Zurück im Tal trafen sie auf den Leipziger Geographen Hans Meyer, der ebenfalls den Berg besteigen wollte. Er nahm zwar dankbar Hinweise entgegen, sein Vorhaben glückte jedoch auch ihm nicht. Auch sein zweiter Anlauf war erfolglos, beim dritten Mal. 1889 gelang es endlich: „Nach fünfzig (!) Vorgänger-Versuchen war Hans Meyer der erste geworden, dem die Besteigung dieses größten Bergriesen des Kontinents gelang.“
Diesmal war Meyer mit einem österreichischen Alpinisten, mit Ludwig Purtscheller, unterwegs gewesen: „Der höchste Berg Afrikas war bezwungen und gerade der österreichische Anteil daran war bei all diesen vier Unternehmungen besonders groß gewesen - vom Anfang bis zur erfolgreichen Vollendung des Vorhabens.“

Das erstmalige Besteigen von Bergen hat ähnlich wie das Gewinnen von Fußballländerspielen eine enorme symbolische Bedeutung, die weit über den sachlichen Wert im rationalen Sinn hinausgehen, an der sich nationale Identitäten weiterentwickeln bzw. bestätigen können. Die Erstbesteigung ist wie kaum ein anderer Punkt von Forschungsunternehmungen dazu geeignet, den Akteuren den Nimbus der Sieger zu verleihen. „Der höchste Berg Afrikas war bezwungen“ steht auch dafür, dass Afrika an sich wieder einmal ein Stück mehr bezwungen war.

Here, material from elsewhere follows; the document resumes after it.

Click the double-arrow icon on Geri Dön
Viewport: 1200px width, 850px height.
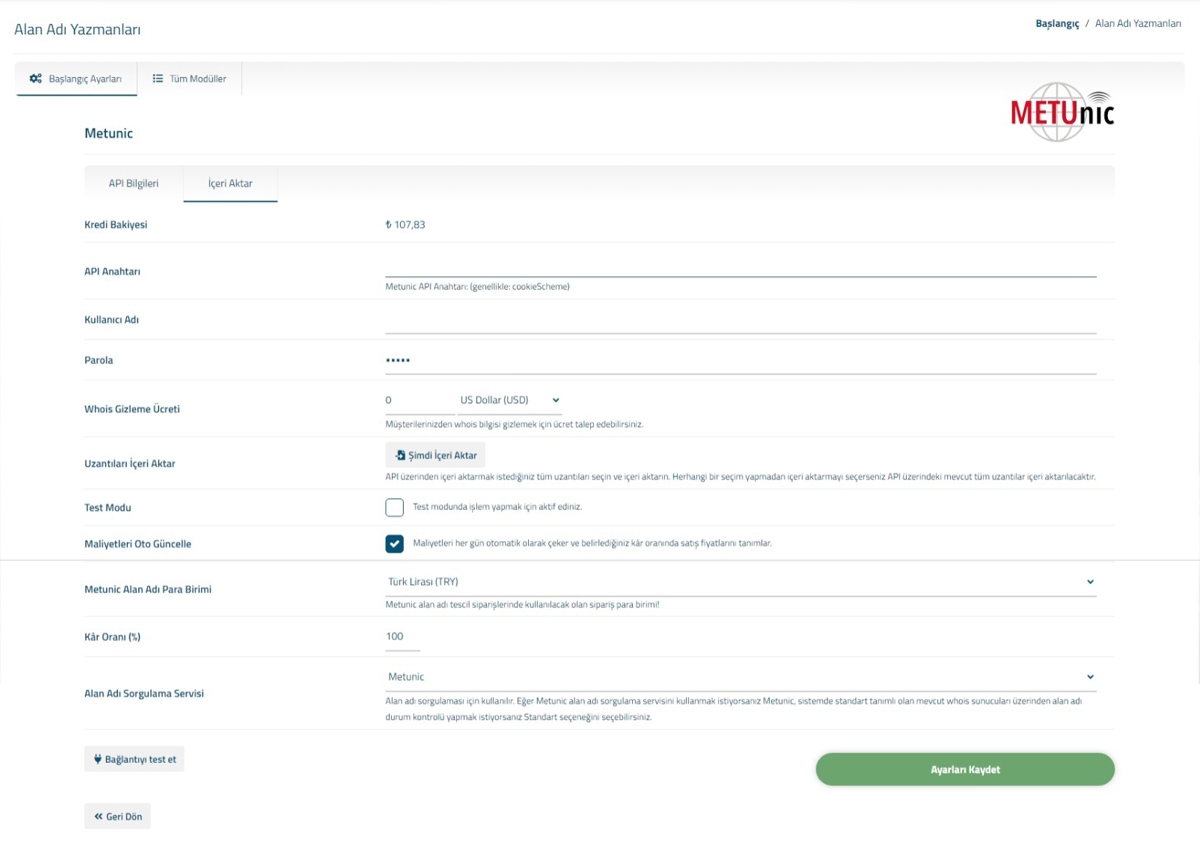point(99,816)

Diese Herangehensweise ist damals wie heute conquistatorisch, von männlichem Eroberergeist durchtränkt. Diese Reise von Österreichern in Ostafrika war „gierig und flüchtig“ zugleich, denn um ein besseres Verstehen der Einheimischen ging es den Forschern ja nun wirklich nicht.

Gerald Faschingeder

Quelle: Alle Zitate zur Reise von Höhnel und Teleki stammen aus:
Rudolf Ritter von Höhnel: Die Afrika-Reise des Grafen Samuel Teleki. Von seinem Begleiter L. Ritter von Höhnel, k.k. Linienschiffs-Lieutenant. In: Mittheilungen der kais. königl. geographischen Gesellschaft in Wien. Band 32. 1889, S. 533-566.